白のワンピースも相まって、本当の天使に見える。
だから子供たちは騒いでいたんだろう。
その神秘的なユーアのお姿を見て。
『こ、これは――――』
【湾曲】+【鱗粉発光】+【追尾】の能力の3コンボだ
完璧に天使の輪を再現している。
「ね、ねぇ、これ恥ずかしいから、もう取ってください、スミカお姉ちゃん」
「わ、わかった。なんか似合ってるけど、それじゃ外歩けないもんね」
すぐさま、ユーアの天使の輪もどきを解除する。
「ありがとうスミカお姉ちゃんっ! あ、それと、いくら夜にお腹が減っちゃったからって、勝手に食べ物を食べちゃダメだよ? さっきお手伝いさんが騒いでたよ」
「え?」
「ハラミがね、黒いスミカお姉ちゃんが食べてたって、教えてくれたよ。それじゃボクはお手伝いに行ってくるねっ!」
輪が取れて、笑顔が戻ったユーアは、そう言って私のお腹を見ながら去っていく。
「黒い私?」
「お、お姉さま、そんなに空腹でしたら、私がご準備しましたのにっ!」
「お姉ぇ、いつでも言ってくれよなっ! 干し肉も持ってるからさっ!」
「スミ姉だったのね、犯人はっ! さっさと謝りにいきなよねっ! あと、お腹が胸より出てるわよっ!」
ユーアの暴露話を聞いたシスターズは、それぞれに言いたい事を言っているが、私の耳には入ってこなかった。
去り際にユーアの言っていた、
『黒い私』
の単語が引っ掛かっていたからだ。
『はぁ~~、もういい加減受け入れよう。ってか、全ての証拠が私だって言ってるじゃん。朝起きたら違う部屋で寝ていたのも、食料を盗み食いしたのも、ナゴタ達にいたずらしたのも……』
心の中で長い溜息を吐き、今までの罪を認める。
ハラミが食堂で目撃し、ユーアにチクった『黒い私』は【暴食】
そのせいか、食材を貪り喰ったから、お腹が大変な事に。
そして、シスターズにいたずらしたのは――――
こっちはハッキリと分からないが、何となく予想してみる。
ナゴタたちの胸を平らにしたのは『白い私』の【嫉妬】
その理由は言わないけど。
次にラブナの口を塞いだのは同じく『白い私』の【憤怒】
これは色々と辛辣な事を言われてるからだと思う。
「なんだけど……」
ただ、なぜユーアに天使の輪を乗せたのかがわからない。
『え~と、出ていない色欲にも当てはまらないし、怠惰も違う。もしかして強欲? 私がユーアを天使にしたいって事? でもそれもピンと来ないな。う~ん、一体何だろう?』
ユーアだけは何故か、何の本能にも当てはまらない事に気付く。
まさか天使になりたいだなんて、ユーア自身も思ってたわけではないし。
まぁ、私は天使のような存在だって思ってたけどね。
あの無垢な笑顔と、可愛い声も愛くるしい仕草も。
『にしても、やっぱりまだ不明な点が多い能力だよね。私以外の外部の思念を読み取ってる可能性もあるかもだし…… でも今回やらかしたのは、乱発し過ぎて脳処理のキャパを超えちゃったのが原因だと思う、頭重かったし。

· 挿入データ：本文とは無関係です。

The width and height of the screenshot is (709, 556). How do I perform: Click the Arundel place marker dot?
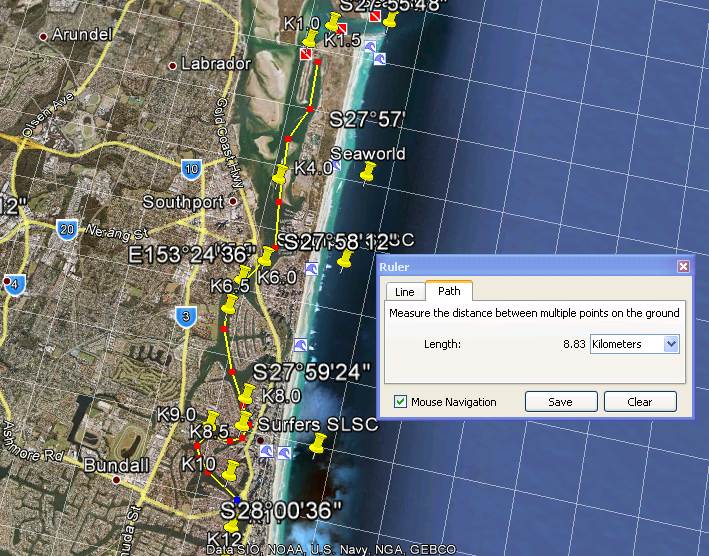[43, 36]
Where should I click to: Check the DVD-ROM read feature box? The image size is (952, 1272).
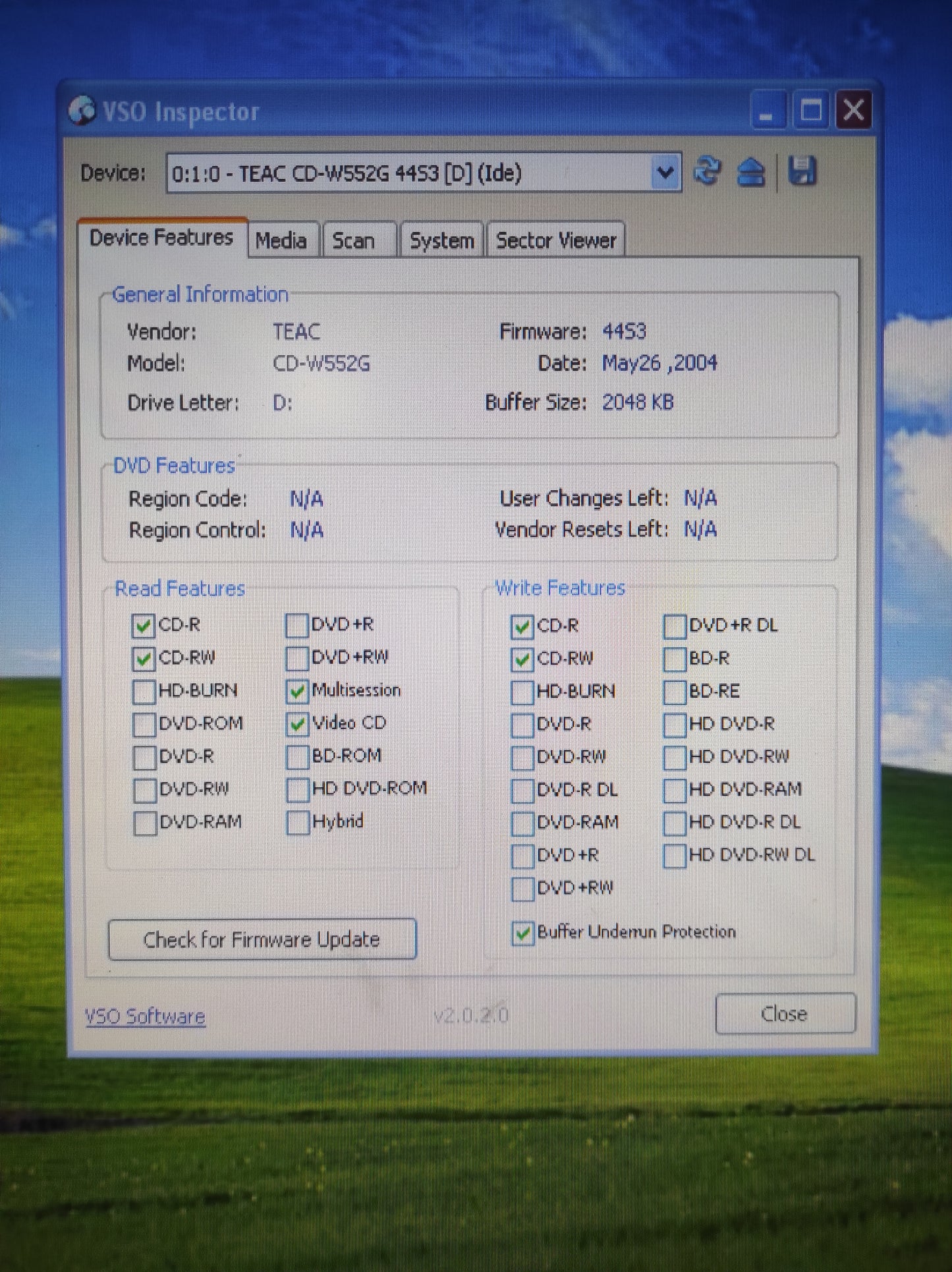pos(144,725)
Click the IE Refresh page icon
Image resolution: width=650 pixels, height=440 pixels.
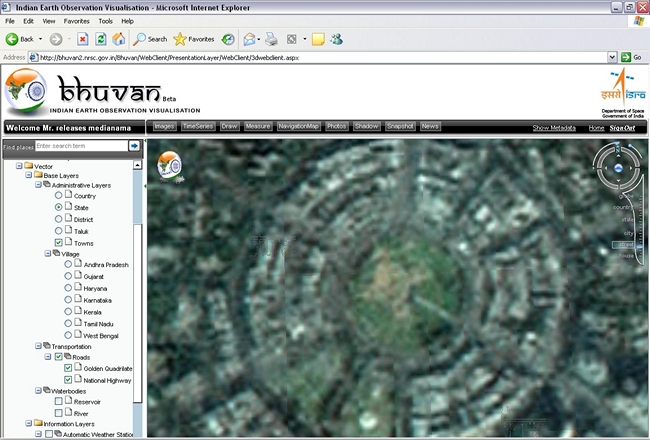pyautogui.click(x=100, y=39)
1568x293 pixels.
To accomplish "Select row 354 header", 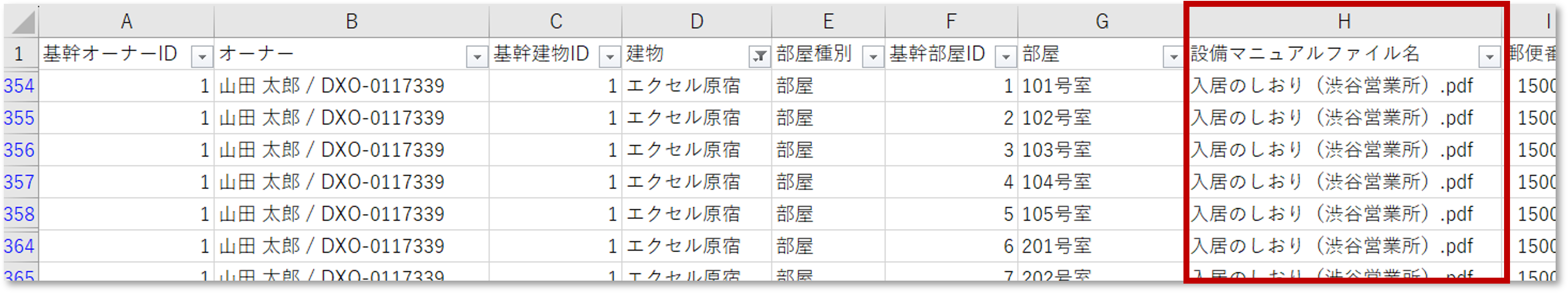I will [x=20, y=86].
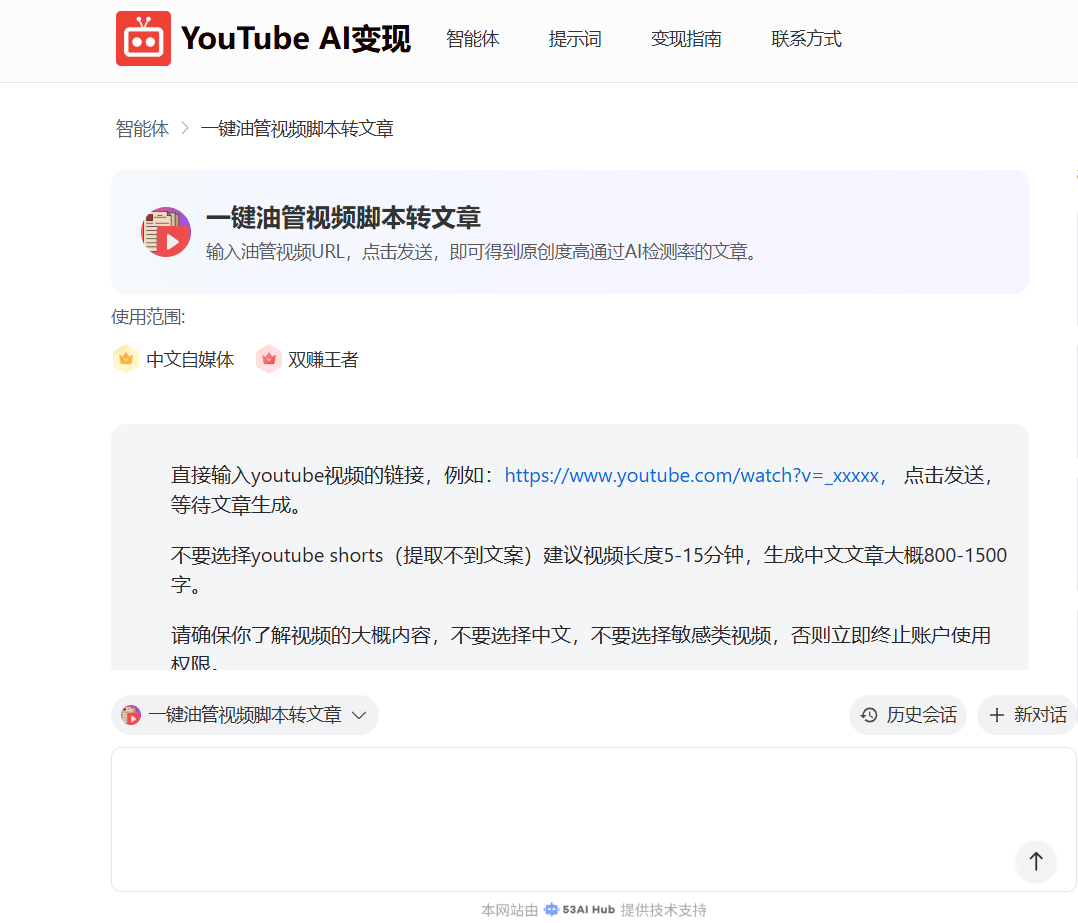
Task: Click the yellow crown 中文自媒体 badge icon
Action: [125, 359]
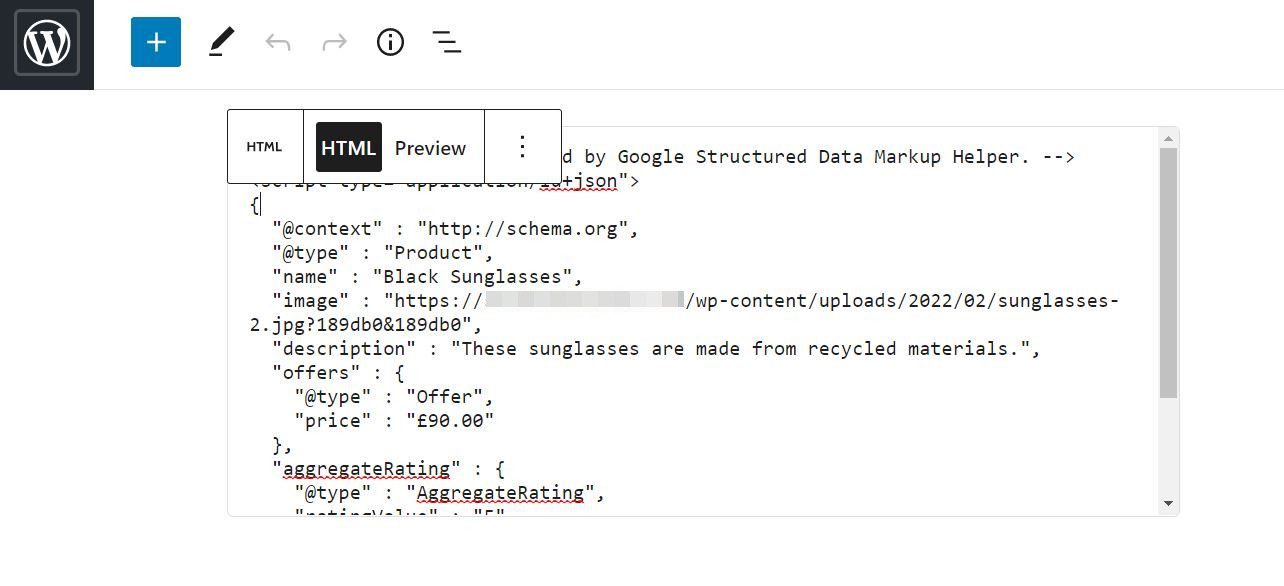Select the Tools pencil icon
1284x586 pixels.
(221, 42)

回数だったら補足があってもいいからね』
後はバージョンが上がるのに期待するか、訓練でコツを掴めばいいかな?
そう締めて、私はみんなに事情を説明してごめんなさいする。
ビエ婆さんたちがいる台所にも行って、平謝りをする。
シスターズのみんなは私のいたずらって気付いていたらしいけど、この後に謝った、お手伝い組は少しだけ複雑な表情だった。
『うん、まぁ、ね、これは私が全面的に悪いよね…… げぷ』
それはそうだろう。
食料という物的被害を受けたのは、ビエ婆さん率いるお手伝い組だけなんだから。